● **Sayfa alıntısı**

İsviçre’nin başkenti Bern’de Uluslararası Kürt Kadın Hareketi temsilciliği Bern Parlamentosu kadın komisyonu ile düzenlediği etkinlikte BDP Eş Genel Başkan Yardımcısı Meral Danış Beştaş, Uluslararası Kürt Kadın Hareketi Temsilcilerinden Melike Yaşar, Kürt kadın siyasetçi Şükran Sincar birer sunum yaptı.
Etkinlik, Bern Parlamentosu Kadın Komisyonu Başkanı Yvoline Feri başkanlığında yürütüldü. Feri açılışta yaptığı konuşmada, bu buluşmanın İsviçreli siyasetçi kadınlar açısından, kadın mücadelesinde yeni bir ivme anlamına geldiğini söyledi.
Etkinlikte ilk sunumu, Uluslararası Kürt Kadın Hareketi Temsilcilerinden Melike Yaşar yaptı.
Kürdistan tarihi özeti ile konuşmasına başlayan Yaşar, Kürdistan’ın İsviçre topraklarında 1923 yılında Lozan Antlaşması sonucu dörde bölündüğünü belirtti. Rojava’da yaşanan gelişmeler ve Suriye’deki Kürtlerin durumuna dikkat çeken Yaşar, son üç yılda, Kürtlerin kendi politik çizgisini net bir şekilde belirlediğini sözlerine ekledi. Kürtlerin Rojava’da üçüncü yolu tercih ettiğini kaydeden Yaşar, “Demokratik özerklik inşası hedefi ile 19 Temmuz 2011’de devrime doğru ilk adım atıldı” dedi.

● **İstenenler**
- a) Sayfa alıntısına göre Bern'deki etkinlik kimin başkanlığında yürütüldü?
- b) Kayıtlarda "Where should I click to: Click the LDK" ifadesini içeren satırdan "(x=54, y=111)" ifadesini içeren satıra kadar uzanan kısmı, iki uçtaki satırlar da dahil olmak üzere, hiçbir değişiklik yapmadan aktarın.

● **Verilen kayıtlar**
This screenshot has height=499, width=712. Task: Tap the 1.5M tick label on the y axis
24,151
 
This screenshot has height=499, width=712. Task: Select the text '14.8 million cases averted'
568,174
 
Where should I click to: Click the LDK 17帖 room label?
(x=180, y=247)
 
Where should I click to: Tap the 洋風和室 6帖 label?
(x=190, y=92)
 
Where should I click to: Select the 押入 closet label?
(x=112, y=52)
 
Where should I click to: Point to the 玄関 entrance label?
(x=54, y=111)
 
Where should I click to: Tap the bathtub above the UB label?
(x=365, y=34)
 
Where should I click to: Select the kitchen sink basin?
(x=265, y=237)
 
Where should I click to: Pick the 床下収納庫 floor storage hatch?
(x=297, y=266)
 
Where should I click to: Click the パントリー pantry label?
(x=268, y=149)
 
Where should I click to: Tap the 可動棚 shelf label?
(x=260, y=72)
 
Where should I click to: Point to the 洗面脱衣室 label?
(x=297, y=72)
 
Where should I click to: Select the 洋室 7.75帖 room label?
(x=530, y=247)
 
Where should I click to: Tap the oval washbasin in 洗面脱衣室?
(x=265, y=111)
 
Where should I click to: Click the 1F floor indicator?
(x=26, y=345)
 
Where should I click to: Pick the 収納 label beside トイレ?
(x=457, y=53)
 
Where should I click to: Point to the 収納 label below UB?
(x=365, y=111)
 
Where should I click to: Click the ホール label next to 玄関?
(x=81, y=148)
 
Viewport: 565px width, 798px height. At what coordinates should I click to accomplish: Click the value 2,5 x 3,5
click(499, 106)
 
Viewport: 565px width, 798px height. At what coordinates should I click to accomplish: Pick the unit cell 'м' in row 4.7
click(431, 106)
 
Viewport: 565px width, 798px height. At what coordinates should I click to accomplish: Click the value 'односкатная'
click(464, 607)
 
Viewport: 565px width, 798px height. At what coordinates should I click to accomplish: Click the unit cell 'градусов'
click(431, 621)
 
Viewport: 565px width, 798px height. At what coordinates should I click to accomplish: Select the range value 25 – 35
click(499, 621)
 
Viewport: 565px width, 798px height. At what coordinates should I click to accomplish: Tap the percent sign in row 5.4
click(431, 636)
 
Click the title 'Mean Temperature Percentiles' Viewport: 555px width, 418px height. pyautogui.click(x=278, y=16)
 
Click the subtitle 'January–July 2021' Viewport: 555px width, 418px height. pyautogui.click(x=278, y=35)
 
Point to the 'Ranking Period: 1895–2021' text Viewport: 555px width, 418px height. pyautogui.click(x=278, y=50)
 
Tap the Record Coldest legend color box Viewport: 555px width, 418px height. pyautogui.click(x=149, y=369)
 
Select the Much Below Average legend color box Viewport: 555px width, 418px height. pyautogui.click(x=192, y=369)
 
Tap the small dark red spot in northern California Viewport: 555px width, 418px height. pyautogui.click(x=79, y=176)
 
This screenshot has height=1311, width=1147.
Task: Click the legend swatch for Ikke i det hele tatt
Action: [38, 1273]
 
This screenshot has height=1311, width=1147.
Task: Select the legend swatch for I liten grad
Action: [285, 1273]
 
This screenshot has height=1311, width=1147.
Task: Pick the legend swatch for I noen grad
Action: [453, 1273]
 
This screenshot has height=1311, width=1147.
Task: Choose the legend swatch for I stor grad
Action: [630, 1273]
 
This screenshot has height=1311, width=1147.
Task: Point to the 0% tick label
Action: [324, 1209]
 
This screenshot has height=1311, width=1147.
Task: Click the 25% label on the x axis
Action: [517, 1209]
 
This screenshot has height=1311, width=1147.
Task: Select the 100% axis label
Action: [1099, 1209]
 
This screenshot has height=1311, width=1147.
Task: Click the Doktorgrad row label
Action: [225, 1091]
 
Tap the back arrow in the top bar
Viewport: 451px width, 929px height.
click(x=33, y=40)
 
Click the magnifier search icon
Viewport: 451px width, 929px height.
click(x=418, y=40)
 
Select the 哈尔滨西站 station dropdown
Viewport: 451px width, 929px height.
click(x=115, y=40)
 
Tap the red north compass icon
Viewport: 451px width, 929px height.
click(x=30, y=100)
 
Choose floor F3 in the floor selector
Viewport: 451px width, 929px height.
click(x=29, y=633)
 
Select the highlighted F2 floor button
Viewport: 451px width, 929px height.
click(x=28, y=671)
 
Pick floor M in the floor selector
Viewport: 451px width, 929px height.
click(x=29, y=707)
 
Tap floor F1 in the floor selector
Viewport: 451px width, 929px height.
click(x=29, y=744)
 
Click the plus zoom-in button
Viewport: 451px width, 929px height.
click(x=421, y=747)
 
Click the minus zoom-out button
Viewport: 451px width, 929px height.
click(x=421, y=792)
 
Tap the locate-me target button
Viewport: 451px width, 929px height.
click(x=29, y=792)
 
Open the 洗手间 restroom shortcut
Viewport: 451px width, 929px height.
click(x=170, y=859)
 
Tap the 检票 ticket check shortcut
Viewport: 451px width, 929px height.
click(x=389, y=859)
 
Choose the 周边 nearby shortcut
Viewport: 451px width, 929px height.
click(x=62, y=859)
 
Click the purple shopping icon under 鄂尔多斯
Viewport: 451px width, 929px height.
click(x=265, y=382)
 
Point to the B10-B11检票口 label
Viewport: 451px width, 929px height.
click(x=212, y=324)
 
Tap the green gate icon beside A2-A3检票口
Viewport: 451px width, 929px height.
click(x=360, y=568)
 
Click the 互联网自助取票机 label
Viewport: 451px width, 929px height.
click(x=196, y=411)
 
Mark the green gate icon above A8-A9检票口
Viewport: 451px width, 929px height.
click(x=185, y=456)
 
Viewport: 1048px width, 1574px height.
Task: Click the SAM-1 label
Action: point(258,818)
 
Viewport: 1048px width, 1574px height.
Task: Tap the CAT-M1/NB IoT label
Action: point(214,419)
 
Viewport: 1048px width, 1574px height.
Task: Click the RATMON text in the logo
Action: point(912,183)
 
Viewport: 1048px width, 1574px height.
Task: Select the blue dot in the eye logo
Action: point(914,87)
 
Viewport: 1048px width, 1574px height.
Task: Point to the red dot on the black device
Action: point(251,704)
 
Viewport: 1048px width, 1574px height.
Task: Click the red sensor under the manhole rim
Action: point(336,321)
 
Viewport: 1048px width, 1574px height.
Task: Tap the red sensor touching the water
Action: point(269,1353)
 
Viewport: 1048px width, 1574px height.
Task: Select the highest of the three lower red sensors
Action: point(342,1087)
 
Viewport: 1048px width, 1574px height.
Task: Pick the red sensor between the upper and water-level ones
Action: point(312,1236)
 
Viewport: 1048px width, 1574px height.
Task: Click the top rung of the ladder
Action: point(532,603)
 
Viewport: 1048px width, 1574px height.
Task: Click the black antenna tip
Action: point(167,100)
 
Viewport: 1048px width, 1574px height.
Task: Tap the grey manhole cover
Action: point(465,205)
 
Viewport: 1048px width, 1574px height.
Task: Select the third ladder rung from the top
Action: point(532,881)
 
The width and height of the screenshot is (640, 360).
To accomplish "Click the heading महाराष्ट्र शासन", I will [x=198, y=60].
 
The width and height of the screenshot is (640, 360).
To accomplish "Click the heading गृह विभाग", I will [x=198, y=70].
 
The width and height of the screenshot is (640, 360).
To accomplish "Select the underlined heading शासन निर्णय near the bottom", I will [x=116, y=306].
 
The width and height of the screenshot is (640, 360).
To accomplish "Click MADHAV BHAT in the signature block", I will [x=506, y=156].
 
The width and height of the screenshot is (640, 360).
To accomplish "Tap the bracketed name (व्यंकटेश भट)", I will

● **Çıktılar**
- a) Etkinlik, Bern Parlamentosu Kadın Komisyonu Başkanı Yvoline Feri'nin başkanlığında yürütüldü.

- b)
Where should I click to: Click the LDK 17帖 room label?
(x=180, y=247)
 
Where should I click to: Tap the 洋風和室 6帖 label?
(x=190, y=92)
 
Where should I click to: Select the 押入 closet label?
(x=112, y=52)
 
Where should I click to: Point to the 玄関 entrance label?
(x=54, y=111)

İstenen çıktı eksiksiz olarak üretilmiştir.